Each line starting at the one that contains "Reload the findvat.co.uk page" and ending at the one that contains "Task: Mute FLEX6 using its speaker icon" must be returned exactly, and the rest of the listing is left out.

• [RECORD EXTRACTS]:

+ + + + +

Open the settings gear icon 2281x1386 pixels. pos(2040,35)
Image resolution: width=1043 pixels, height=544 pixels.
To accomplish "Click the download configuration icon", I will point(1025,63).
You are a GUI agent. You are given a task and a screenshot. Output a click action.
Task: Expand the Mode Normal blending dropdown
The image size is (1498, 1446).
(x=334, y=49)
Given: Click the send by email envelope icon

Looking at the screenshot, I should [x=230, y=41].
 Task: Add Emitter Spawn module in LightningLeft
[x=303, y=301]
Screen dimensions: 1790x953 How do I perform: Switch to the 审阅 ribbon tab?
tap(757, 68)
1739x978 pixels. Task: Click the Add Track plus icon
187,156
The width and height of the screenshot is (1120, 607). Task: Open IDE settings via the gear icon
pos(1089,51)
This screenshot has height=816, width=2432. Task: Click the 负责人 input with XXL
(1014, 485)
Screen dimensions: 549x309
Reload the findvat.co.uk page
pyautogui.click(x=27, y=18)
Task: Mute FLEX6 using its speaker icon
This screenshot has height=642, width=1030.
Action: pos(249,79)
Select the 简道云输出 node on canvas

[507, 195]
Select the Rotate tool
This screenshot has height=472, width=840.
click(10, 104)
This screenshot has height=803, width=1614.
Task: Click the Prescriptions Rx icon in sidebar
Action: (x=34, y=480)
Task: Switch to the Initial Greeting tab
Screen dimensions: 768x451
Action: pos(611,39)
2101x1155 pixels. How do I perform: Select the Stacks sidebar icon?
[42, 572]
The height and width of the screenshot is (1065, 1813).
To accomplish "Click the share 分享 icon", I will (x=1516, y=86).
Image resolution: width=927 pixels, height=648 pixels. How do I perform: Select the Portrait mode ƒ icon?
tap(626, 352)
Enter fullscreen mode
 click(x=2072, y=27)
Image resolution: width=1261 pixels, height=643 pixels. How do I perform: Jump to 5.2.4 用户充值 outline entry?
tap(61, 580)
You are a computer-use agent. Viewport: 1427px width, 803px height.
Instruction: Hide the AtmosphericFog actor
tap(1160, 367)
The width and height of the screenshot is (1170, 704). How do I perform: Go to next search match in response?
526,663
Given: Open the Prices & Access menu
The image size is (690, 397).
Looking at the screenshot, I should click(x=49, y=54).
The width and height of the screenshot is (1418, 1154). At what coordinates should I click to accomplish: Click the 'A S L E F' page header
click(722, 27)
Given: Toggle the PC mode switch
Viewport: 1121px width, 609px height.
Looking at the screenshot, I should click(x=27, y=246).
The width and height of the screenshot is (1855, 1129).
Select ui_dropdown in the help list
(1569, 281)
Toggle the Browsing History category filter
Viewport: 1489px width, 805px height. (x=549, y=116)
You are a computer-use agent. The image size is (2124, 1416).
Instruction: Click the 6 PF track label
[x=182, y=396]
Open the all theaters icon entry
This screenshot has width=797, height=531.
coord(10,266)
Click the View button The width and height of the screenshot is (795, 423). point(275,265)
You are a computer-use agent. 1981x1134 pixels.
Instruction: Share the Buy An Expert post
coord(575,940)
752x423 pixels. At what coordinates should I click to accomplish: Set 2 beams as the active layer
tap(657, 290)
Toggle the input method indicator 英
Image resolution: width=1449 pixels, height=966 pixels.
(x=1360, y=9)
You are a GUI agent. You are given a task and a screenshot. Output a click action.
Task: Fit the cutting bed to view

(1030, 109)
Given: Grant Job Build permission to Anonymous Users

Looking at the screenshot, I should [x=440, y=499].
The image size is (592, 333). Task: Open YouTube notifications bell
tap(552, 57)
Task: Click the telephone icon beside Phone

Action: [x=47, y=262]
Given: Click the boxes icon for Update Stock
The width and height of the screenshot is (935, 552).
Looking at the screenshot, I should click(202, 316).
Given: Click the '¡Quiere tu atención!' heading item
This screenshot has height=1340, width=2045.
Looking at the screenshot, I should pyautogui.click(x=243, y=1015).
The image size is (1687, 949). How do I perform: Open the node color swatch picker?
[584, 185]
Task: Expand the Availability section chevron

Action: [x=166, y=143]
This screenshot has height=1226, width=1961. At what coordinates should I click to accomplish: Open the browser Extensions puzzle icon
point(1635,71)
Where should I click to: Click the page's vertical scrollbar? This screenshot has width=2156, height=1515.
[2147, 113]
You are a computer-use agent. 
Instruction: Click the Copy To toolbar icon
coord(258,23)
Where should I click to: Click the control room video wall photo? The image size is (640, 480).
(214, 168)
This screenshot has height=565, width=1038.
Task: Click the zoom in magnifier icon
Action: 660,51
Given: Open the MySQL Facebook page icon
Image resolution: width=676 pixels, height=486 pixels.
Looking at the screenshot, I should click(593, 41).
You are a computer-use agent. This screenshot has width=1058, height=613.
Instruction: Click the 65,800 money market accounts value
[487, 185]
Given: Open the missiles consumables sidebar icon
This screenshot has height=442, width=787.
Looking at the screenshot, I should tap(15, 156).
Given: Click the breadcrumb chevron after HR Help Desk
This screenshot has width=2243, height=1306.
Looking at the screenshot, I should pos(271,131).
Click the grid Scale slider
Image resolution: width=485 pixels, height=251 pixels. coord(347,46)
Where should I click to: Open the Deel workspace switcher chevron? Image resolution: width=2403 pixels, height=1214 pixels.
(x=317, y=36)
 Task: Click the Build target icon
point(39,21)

+ + + + +

• [ANSWER]:
Reload the findvat.co.uk page
pyautogui.click(x=27, y=18)
Task: Mute FLEX6 using its speaker icon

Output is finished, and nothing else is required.